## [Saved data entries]
........

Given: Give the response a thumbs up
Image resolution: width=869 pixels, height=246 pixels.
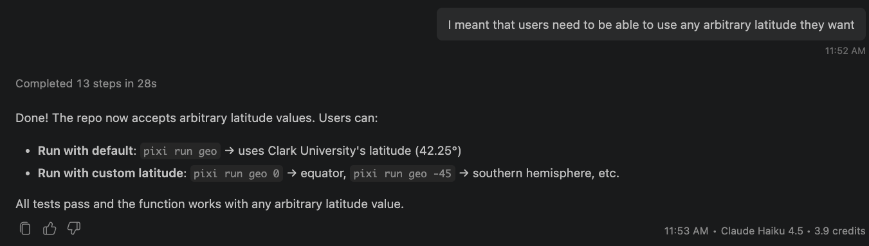Looking at the screenshot, I should coord(50,228).

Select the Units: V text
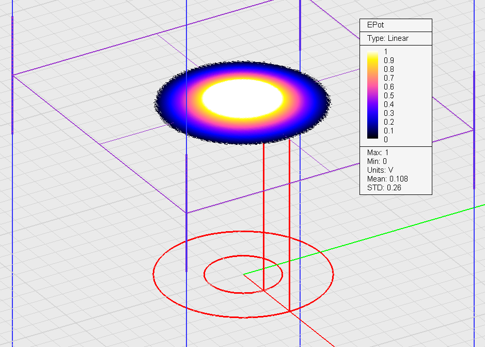coord(380,170)
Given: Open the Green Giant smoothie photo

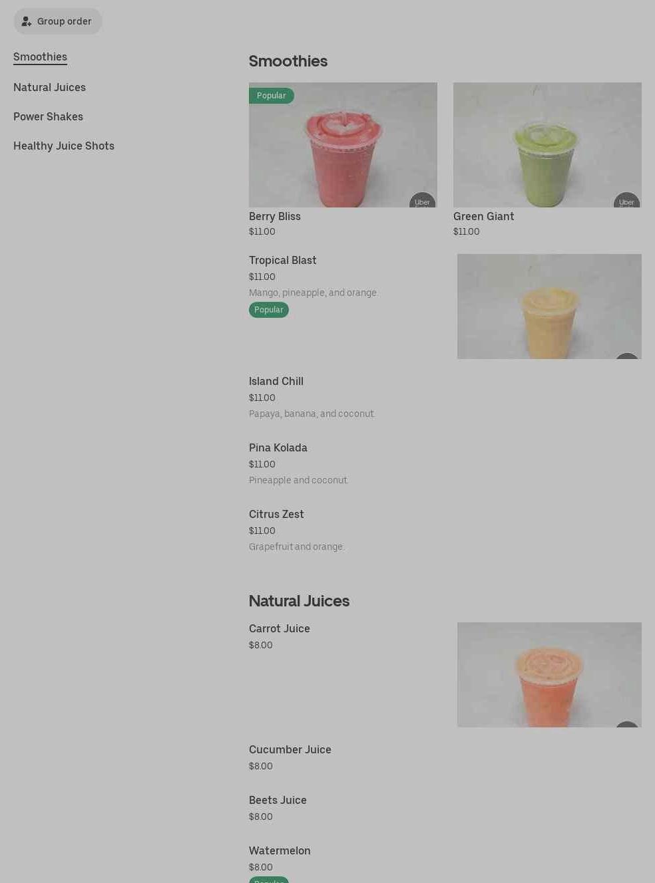Looking at the screenshot, I should pos(547,145).
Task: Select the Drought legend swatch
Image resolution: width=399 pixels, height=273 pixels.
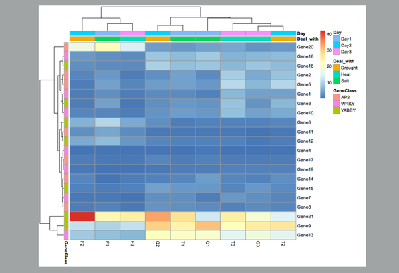Action: pos(336,68)
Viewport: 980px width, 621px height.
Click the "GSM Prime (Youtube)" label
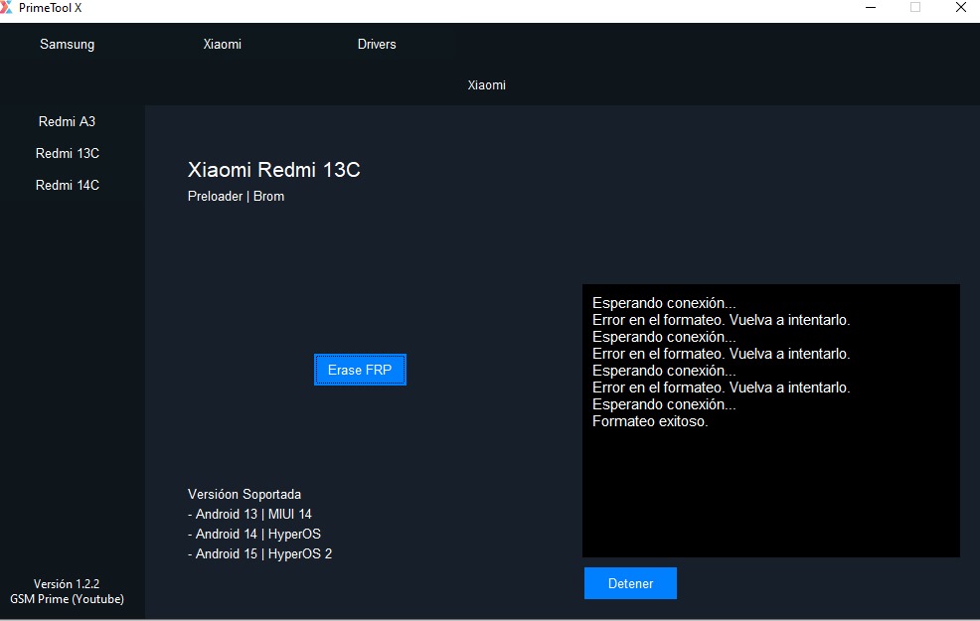click(x=67, y=599)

........

## [WHAT YOU NEED TO DO]
Transcribe each entry precisely as given, leaving the pictures out.

## [SOLVED EXERCISE]
Given: Give the response a thumbs up
Image resolution: width=869 pixels, height=246 pixels.
Looking at the screenshot, I should coord(50,228).

Select the Units: V text
coord(380,170)
Given: Open the Green Giant smoothie photo

Looking at the screenshot, I should pos(547,145).
Task: Select the Drought legend swatch
Image resolution: width=399 pixels, height=273 pixels.
Action: pos(336,68)
Viewport: 980px width, 621px height.
Click the "GSM Prime (Youtube)" label
click(x=67, y=599)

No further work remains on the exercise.